Step 1: Conceptualization:
This problem concerns a parallel plate capacitor loaded with a dielectric. The objective is to determine the dielectric constant (k) based on provided physical parameters. Capacitance can be quantified by the charge (Q) and voltage (V), as well as by the capacitor's physical attributes and the dielectric material.
Step 2: Foundational Equations:
Capacitance (\(C\)) is defined as the ratio of charge (\(Q\)) to potential difference (\(V\)):
\[ C = \frac{Q}{V} \]For a parallel plate capacitor containing a dielectric, capacitance is also expressed as:
\[ C = \frac{k \varepsilon_0 A}{d} \]Here, \(k\) denotes the dielectric constant, \(\varepsilon_0\) represents the permittivity of free space (\(8.854 \times 10^{-12} \, \text{F/m}\)), \(A\) is the area of the plates, and \(d\) is the separation distance between them. Equating these two expressions for \(C\) will yield \(k\).
Step 3: Procedural Breakdown:
Input Data:
Plate area, \(A = 200 \, \text{cm}^2 = 200 \times 10^{-4} \, \text{m}^2\).
Plate separation, \(d = 2.0 \, \text{mm} = 2.0 \times 10^{-3} \, \text{m}\).
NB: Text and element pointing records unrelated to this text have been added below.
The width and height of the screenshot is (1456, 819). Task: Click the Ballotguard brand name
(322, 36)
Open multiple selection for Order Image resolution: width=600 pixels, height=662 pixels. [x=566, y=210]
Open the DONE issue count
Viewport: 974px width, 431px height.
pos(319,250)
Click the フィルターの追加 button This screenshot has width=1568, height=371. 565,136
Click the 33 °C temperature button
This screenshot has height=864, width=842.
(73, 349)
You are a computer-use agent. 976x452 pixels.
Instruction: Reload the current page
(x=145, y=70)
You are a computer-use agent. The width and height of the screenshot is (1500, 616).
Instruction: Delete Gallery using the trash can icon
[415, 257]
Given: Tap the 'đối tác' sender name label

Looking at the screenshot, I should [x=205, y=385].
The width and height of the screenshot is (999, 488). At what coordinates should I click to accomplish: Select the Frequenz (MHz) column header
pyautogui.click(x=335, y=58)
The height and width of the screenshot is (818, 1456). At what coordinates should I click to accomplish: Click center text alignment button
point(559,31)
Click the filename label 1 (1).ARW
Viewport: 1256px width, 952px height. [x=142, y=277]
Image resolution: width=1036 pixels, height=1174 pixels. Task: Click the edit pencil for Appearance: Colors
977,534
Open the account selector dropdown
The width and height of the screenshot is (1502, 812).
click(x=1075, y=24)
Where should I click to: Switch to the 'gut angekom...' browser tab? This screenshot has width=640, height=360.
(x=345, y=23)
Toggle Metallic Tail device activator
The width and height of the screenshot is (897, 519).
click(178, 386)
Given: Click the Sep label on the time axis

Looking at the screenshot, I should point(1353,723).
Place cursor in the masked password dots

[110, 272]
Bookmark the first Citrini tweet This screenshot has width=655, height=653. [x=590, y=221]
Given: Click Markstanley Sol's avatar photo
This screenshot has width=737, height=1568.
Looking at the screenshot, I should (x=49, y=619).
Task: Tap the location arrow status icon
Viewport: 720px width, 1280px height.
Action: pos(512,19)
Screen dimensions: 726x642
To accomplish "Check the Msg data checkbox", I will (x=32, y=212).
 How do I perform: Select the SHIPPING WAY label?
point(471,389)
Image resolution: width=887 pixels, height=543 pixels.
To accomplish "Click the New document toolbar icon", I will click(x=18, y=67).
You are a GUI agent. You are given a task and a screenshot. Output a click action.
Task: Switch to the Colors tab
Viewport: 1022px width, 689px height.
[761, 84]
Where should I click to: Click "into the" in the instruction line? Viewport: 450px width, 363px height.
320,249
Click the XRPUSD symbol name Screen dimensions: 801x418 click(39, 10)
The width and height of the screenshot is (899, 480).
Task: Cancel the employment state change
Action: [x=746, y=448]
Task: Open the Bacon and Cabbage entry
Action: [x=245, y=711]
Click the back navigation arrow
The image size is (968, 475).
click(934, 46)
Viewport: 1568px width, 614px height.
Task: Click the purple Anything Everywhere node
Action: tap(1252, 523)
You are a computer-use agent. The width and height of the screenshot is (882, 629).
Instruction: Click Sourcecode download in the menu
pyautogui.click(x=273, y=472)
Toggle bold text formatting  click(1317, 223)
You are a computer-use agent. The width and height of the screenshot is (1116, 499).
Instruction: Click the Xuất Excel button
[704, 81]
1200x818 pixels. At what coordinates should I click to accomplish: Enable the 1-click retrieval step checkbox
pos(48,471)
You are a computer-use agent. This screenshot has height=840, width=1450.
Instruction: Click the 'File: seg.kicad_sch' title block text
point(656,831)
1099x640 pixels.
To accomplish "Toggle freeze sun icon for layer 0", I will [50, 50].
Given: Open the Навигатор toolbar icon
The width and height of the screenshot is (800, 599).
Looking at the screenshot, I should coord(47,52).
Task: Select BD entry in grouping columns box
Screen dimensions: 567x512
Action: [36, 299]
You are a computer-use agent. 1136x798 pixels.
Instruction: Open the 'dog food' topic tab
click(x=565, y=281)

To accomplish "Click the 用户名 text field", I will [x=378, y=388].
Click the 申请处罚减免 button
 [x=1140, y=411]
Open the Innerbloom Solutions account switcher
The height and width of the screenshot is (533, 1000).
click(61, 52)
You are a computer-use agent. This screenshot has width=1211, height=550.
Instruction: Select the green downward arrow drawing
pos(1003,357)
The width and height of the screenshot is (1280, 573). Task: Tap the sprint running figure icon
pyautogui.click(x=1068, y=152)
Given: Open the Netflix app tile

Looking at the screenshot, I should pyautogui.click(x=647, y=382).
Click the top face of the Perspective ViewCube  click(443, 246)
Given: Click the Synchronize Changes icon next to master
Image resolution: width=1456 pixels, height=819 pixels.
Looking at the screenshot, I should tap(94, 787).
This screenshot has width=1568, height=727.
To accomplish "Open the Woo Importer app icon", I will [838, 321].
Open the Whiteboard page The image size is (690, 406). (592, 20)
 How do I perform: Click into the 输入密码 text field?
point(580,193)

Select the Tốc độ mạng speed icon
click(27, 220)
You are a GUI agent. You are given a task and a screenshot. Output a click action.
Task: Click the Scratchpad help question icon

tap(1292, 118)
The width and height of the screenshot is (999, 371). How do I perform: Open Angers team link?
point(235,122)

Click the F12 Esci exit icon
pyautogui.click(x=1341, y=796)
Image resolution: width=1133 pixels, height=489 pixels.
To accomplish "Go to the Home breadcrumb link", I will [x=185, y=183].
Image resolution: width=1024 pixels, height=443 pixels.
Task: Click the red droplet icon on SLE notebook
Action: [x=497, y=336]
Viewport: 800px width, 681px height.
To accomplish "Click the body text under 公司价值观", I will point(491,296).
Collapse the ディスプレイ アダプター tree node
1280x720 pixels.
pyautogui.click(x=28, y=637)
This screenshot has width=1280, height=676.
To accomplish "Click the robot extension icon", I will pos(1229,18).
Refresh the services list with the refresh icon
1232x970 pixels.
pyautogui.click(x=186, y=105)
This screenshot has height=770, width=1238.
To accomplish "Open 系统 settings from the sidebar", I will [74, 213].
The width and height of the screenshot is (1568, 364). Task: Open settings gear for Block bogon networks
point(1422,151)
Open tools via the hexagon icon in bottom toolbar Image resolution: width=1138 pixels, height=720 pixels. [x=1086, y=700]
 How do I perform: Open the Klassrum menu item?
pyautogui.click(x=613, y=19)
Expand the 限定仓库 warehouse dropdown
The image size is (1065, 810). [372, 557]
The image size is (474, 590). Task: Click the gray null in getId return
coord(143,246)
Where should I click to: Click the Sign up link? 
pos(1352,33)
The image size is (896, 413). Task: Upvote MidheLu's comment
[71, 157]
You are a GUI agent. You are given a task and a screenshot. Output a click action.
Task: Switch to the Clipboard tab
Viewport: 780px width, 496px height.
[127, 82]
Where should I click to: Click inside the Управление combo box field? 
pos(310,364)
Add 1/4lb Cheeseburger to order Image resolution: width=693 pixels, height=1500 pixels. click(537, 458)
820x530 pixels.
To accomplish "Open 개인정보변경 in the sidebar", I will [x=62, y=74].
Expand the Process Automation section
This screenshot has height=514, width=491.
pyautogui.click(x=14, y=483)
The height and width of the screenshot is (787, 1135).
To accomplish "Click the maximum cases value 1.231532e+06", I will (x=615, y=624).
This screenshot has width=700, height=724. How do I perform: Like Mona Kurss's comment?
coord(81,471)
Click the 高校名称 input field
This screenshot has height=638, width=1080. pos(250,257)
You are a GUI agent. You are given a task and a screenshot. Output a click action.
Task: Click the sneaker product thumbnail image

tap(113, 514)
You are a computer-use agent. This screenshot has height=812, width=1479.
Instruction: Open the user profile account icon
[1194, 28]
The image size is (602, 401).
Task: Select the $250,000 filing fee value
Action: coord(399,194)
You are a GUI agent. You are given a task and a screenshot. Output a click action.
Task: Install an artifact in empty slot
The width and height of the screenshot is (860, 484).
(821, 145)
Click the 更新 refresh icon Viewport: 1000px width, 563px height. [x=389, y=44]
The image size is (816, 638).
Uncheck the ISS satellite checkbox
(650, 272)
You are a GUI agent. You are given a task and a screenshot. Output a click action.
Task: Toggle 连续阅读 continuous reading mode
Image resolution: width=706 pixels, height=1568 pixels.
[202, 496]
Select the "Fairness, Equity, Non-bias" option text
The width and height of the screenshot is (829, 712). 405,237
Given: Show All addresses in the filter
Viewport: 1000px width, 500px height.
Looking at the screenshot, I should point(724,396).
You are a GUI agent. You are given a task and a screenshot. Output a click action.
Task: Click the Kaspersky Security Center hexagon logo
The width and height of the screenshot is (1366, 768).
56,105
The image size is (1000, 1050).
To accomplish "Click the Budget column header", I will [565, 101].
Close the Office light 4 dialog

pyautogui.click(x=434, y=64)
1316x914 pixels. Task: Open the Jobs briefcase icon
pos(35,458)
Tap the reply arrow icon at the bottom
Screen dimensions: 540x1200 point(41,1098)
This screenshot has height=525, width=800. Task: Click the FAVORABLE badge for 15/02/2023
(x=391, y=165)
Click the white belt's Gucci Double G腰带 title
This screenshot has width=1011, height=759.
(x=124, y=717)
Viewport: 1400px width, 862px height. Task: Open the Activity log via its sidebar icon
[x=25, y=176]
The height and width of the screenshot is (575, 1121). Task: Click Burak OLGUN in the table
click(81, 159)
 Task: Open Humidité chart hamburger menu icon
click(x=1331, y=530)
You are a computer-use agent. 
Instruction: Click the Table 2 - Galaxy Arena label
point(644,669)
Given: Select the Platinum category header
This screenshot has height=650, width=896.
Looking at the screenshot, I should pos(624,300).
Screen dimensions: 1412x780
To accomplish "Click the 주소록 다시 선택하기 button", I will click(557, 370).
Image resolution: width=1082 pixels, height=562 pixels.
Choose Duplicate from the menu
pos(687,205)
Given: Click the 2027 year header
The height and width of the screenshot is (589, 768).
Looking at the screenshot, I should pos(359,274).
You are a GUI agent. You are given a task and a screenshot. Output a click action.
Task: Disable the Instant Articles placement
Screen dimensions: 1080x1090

Charge, \(Q = 0.06 \, \mu\text{C} = 0.06 \times 10^{-6} \, \text{C}\).
Potential difference, \(V = 60 \, \text{V}\).
Execution:
Calculate capacitance from charge and voltage:
\[ C = \frac{Q}{V} = \frac{0.06 \times 10^{-6} \, \text{C}}{60 \, \text{V}} = 1 \times 10^{-9} \, \text{F} \]Rearrange the parallel plate capacitor formula to isolate the dielectric constant \(k\):
\[ k = \frac{C d}{\varepsilon_0 A} \]Substitute the provided values:
\[ k = \frac{(1 \times 10^{-9} \, \text{F}) \times (2.0 \times 10^{-3} \, \text{m})}{(8.854 \times 10^{-12} \, \text{F/m}) \times (200 \times 10^{-4} \, \text{m}^2)} \]\[ k = \frac{2 \times 10^{-12}}{8.854 \times 10^{-12} \times 2 \times 10^{-2}} \]\[ k = \frac{2 \times 10^{-12}}{17.708 \times 10^{-14}} = \frac{2}{0.17708} \approx 11.294 \]
Step 4: Conclusion:
The dielectric constant is computed to be approximately 11.3.